Опьяненный ездой, а еще больше ощущением безграничной свободы, он не сразу почувствовал, что вожжи у него вырывают из рук.
— Рехнулся. Ей-богу, рехнулся. В такую жару, — Голубев крепче забирал в кулак вожжи, натягивал их, и лошадь послушно сбавляла бег. Разбросав ноги по бричке, он оперся локтями о козлы, совсем отобрал у Андрея Даниловича вожжи и сказал, уже не так сердито, но веско: — Загнать захотел лошадь, да? Такая жарища… Ни пить ей не дать. Ничего. Ты ее, что ли, прогуливать будешь? У меня некому ее обхаживать — уборка же идет. Сам понимать должен.
Он окончательно перебрался на козлы.
С невысокого подъема открылась деревня.
Лошадь ступала мерно, бричка катила тихо, а Голубев равнодушно напевал вполголоса:
Из подворотни первого дома выкатилась мохнатая собака, подбежала к лошади, завиляла хвостом, потом затявкала на Андрея Даниловича. Он сидел в кузовке, бросив руки в колени, плохо узнавал деревню и сердито косился на собаку. А она, все тявкая, трусила рядом с бричкой, подпрыгивала и щерилась, подымая верхнюю губу.
В ПОЛНОЛУНИЕ
Дом стоял на взгорье у озера, пряча в черемухе два этажа своих и крутую железную крышу. Строился он давно и словно не сразу, а в два приема: низ у него был каменный, из красного кирпича старой мертвой кладки, уже кое-где повыщербленный, по углам поколотый, верх же — деревянный, из гладких белесых от солнца бревен, проложенных мхом. Деревья заслоняли окна, и в комнатах, на подоконниках, на стенах и на полу, лежали спутанные тени; весь день они двигались — буйные утром, к полудню таяли, а вечером входили с другой стороны и медленно густели, сливаясь с сумерками.
Если окна открывали, то в комнаты с тугим напором врывались ветки — черные вязкие ягоды можно было рвать, даже не высовываясь наружу.

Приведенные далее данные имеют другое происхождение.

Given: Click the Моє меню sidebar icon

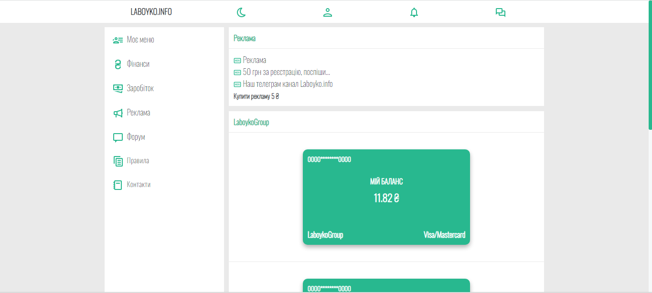Looking at the screenshot, I should point(118,40).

Дом занимала метеостанция, но внизу пустовала большая комната, и летом в ней останавливались туристы. Приходили они к концу дня. Шли, растянувшись по рыжей от опавших сосновых иголок лесной дороге, устало шаркали ногами, горбились под тяжестью рюкзаков; ощутив прохладу озера, подтягивались, сбивались теснее и вдруг на весь лес рявкали припев к какой-нибудь веселой песне, звучавшей в тишине леса до странного громко, лихо. Валились на траву у дома, забрасывали ноги на рюкзаки и лежали так с полчаса, точно сушили на солнце подметки тяжелых ботинок. Потом ходили по лесу, пересвистывались, собирали валежник и разжигали костер. Сухие ветки в огне громко щелкали, будто стреляли, в воздух взлетал сноп ярких искр и празднично рассыпался в деревьях. Туристы хлопали по одежде ладошками, гасили искры, смеялись.
В такие вечера Тамара Сергеевна надевала свое лучшее платье и чаще обычного появлялась на улице.
Ходила она легко, как девушка.
У костра всегда сидел Генка, таращил на туристов глаза и сыпал вопросами. Отвечали ему охотно, а кто-нибудь обязательно спрашивал, кивнув в сторону Тамары Сергеевны:
— Кто это?
— Моя мама! Она заведующая метеостанцией, — громко отвечал Генка и гордо добавлял. — А папа мой был летчиком.
Отца он не помнил, а мать не любила о нем говорить, но уборщица Аверьяновна, высокая старуха, ходившая в темной обвислой юбке, вечно путавшейся в ее худых коленках, однажды так ответила на его вопрос: «Летун он… Летчик в общем». Тогда Генка решил: отец его разбился на самолете, поэтому и тяжело матери о нем вспоминать.